Creating a ‘food shield’ becomes a justification to weaken environmental norms and deregulate transatlantic trade, in a way that favors the competitive advantage lobby groups of the agro-pharma, meat, and dairy industry. Sensationalising the threat of European’s food security, conservative European politicians and corporate lobbies advocate for increasing European yields while rolling back environmental standards in the guise of an alleged ‘food sovereignty’. 

 In the last weeks, this term resonated a lot like the solution to cope with the effects of the Ukrainian conflict: but this concept was (mis)appropriated and largely misunderstood.   As the IDDRI research institute analyzed: “What is at stake – at least in the short term – is not Europe’s “food sovereignty” […] Rather, it is Europe’s ability to maintain an intensive livestock industry that is competitive in the face of international competition and able to provide consumers with low-cost animal products”   

But Indulging our food systems in the structural dependency of intensive livestock production is not the way to create a shield for food security.  Putting all the available land to plow, increasing production of animal feed crops, and resorting to precision agriculture for ‘efficient’  and ‘green’ fertilizer application.  

The urge to reinforce domestic agricultural supplies to grant a ‘food shield’ for Europe, is being used to question and delay FarmToFork strategies and Biodiversity 2030.  Increasing yields by cultivating all possible areas available undermine the commitment of keeping a 10% margin of land uncultivated that would host  pollinators and allow soil regeneration.  The push to intensify agricultural production would prioritize animals’ fodder material.  However, already 70% of European land is devoted to crops that will be used either for biofuels or to feed animals.
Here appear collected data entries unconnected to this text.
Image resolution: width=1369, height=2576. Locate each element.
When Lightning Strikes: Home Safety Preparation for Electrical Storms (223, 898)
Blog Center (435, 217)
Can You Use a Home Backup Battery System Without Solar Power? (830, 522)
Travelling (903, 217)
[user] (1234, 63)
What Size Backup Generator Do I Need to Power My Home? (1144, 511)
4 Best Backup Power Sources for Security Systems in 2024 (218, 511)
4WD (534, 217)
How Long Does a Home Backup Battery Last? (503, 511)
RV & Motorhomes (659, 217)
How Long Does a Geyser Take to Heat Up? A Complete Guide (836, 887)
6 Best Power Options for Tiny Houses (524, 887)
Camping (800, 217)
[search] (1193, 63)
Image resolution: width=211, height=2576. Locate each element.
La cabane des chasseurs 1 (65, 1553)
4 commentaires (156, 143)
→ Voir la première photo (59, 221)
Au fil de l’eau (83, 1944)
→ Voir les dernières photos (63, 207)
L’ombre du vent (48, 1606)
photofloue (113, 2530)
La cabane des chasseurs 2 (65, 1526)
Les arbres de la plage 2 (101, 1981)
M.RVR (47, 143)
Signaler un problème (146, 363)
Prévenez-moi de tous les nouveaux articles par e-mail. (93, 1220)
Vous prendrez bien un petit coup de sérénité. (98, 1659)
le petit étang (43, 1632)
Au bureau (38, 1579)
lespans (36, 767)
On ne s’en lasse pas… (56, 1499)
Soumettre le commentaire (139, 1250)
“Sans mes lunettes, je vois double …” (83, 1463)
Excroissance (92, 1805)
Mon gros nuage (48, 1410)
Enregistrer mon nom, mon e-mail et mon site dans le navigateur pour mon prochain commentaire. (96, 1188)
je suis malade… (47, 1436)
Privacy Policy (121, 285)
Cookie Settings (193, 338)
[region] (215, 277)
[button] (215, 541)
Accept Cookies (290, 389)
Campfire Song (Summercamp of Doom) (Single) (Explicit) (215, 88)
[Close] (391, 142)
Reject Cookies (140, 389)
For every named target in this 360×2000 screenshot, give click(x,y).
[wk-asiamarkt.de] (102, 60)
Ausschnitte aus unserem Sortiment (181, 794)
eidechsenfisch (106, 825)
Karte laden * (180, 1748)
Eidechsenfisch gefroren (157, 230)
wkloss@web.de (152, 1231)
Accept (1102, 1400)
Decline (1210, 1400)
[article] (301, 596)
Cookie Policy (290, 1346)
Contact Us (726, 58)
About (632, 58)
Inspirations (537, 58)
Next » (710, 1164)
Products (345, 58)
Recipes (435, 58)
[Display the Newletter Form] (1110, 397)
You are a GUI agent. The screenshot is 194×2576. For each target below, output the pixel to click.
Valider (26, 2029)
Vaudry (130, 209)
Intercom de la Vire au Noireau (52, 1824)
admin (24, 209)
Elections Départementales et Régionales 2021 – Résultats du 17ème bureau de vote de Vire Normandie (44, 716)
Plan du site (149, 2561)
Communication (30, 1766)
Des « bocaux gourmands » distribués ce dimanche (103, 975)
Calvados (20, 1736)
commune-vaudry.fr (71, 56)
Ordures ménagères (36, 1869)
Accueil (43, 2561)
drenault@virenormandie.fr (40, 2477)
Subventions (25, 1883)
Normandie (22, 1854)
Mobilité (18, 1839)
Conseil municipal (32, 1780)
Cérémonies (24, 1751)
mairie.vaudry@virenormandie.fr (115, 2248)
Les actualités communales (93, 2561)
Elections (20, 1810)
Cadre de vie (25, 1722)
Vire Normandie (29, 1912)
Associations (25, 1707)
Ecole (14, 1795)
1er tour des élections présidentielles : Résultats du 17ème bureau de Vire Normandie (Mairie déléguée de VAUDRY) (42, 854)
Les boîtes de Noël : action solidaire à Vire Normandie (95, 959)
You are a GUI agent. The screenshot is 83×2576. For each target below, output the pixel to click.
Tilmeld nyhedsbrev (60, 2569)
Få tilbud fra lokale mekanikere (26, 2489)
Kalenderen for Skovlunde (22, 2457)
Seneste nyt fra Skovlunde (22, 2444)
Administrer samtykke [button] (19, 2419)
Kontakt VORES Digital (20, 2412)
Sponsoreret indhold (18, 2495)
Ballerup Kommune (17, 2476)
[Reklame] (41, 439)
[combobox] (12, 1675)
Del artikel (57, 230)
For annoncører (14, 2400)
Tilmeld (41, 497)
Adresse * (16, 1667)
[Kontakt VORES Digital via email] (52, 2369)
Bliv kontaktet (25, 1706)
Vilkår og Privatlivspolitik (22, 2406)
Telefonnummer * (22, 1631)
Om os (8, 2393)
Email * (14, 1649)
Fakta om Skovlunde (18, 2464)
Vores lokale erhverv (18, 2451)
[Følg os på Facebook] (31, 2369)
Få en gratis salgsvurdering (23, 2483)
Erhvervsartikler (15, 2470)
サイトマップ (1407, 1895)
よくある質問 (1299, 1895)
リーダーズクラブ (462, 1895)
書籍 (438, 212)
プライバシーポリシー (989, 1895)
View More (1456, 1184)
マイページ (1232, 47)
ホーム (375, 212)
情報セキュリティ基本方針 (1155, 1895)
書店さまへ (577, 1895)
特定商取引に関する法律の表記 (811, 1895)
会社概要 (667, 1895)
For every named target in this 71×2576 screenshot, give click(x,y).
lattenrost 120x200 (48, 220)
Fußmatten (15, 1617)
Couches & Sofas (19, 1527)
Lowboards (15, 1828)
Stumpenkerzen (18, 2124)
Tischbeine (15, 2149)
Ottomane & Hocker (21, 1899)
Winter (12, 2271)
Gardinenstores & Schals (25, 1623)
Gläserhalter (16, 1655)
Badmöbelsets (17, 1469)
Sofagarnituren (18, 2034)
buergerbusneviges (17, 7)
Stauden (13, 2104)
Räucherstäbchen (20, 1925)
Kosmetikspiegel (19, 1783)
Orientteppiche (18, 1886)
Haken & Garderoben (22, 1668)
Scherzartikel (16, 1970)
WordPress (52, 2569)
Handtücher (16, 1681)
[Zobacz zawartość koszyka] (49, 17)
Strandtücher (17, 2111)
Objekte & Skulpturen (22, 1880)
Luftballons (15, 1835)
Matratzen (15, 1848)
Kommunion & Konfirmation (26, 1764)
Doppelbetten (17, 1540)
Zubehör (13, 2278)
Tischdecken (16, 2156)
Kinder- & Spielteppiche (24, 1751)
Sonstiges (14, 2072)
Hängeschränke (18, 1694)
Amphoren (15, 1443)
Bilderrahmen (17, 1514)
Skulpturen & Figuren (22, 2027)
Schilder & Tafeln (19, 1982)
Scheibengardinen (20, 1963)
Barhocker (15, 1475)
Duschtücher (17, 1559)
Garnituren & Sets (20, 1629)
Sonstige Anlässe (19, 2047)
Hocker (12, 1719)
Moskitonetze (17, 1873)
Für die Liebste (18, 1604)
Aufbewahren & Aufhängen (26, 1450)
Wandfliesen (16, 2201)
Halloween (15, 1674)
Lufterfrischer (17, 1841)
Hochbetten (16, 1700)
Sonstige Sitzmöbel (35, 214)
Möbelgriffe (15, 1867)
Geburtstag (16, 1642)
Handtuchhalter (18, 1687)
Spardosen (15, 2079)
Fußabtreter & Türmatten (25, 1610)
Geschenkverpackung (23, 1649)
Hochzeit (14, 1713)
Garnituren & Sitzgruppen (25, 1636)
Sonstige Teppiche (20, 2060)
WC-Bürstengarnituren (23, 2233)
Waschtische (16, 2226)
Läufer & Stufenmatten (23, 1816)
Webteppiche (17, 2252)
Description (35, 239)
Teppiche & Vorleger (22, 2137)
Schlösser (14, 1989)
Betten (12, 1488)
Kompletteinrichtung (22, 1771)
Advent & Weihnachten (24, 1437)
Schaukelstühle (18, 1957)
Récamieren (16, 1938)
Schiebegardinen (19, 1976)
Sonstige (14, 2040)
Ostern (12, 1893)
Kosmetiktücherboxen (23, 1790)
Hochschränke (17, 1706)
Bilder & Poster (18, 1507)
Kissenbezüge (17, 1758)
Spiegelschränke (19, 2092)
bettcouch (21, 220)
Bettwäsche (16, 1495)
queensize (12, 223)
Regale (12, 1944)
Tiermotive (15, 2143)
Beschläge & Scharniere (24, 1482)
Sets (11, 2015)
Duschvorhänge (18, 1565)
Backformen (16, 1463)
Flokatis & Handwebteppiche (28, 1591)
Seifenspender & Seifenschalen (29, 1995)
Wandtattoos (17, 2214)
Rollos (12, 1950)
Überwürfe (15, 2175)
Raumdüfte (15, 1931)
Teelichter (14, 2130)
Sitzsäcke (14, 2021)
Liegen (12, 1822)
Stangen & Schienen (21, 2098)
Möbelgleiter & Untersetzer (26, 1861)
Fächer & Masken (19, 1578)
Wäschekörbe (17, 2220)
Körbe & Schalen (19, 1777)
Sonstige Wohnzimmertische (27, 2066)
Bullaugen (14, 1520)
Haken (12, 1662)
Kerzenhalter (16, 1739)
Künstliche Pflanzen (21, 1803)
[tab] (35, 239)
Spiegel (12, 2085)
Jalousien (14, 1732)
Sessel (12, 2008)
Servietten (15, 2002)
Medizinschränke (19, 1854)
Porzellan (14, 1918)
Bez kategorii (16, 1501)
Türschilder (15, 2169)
A hypertrophic and polluting production, as it relies on input intensive agriculture that degrades the soil and ecosystems: rendering future production more vulnerable and prone to failure.   

Vested in these terms ‘food sovereignty’ translates to merely increasing and intensifying local production to grant self-sufficiency of crops that sustain industrial farming. 
Translated: overexploitation of soil to pursue mere economic profit and imperilment of the ecosystem’s biodiversity and soil health. 
This will not tackle the multiple causes at the source of the spike in prices. 
This will not grant the supply of primary resources. 
This is nothing but a false solution to buffer profit disruptions but that cannot provide a real, long-term solution for food security.  

 As the essence of the term is being appropriated and distorted and food sovereignty becomes a buzzword, we need to ask ourselves: ‘What kind of food security are we talking about if the sustainability of our food systems is compromised  without eventually delivering food that is directly intended for human consumption?’.  

We cannot define food sovereignty only by asking where food is produced without addressing what kind of food is cultivated and how it is grown. A real basis for food security would rather promote agroecological practices and bio-diverse crops intended for human direct consumption.  

Indeed, global food insecurity is not caused by a shortage of food supply, but rather by unequal distribution and unsustainable production systems. Grains are fed to animals, used as biofuels, or wasted, ecosystems are exploited and soils depleted. 

The shock of the war exposed the unsustainable grounds of industrial agriculture and shed light on another silent conflict: between two colliding paradigms of managing food systems. What is needed is a systemic change that reverses our food system from the roots, and this can be achieved only through strategies such as the Farm To Fork program. The path to victory?
Centering food as a right rather than a commodity; promoting agroecological practices; downscaling decision making to grassroots; accelerating the shift towards diets with fewer animal products in Europe (as it would reduce the number of grains needed for animal feed) while promoting the production of legumes; reducing the overall dependency on nitrogen fertilizers and natural gas; reducing the amount of food waste.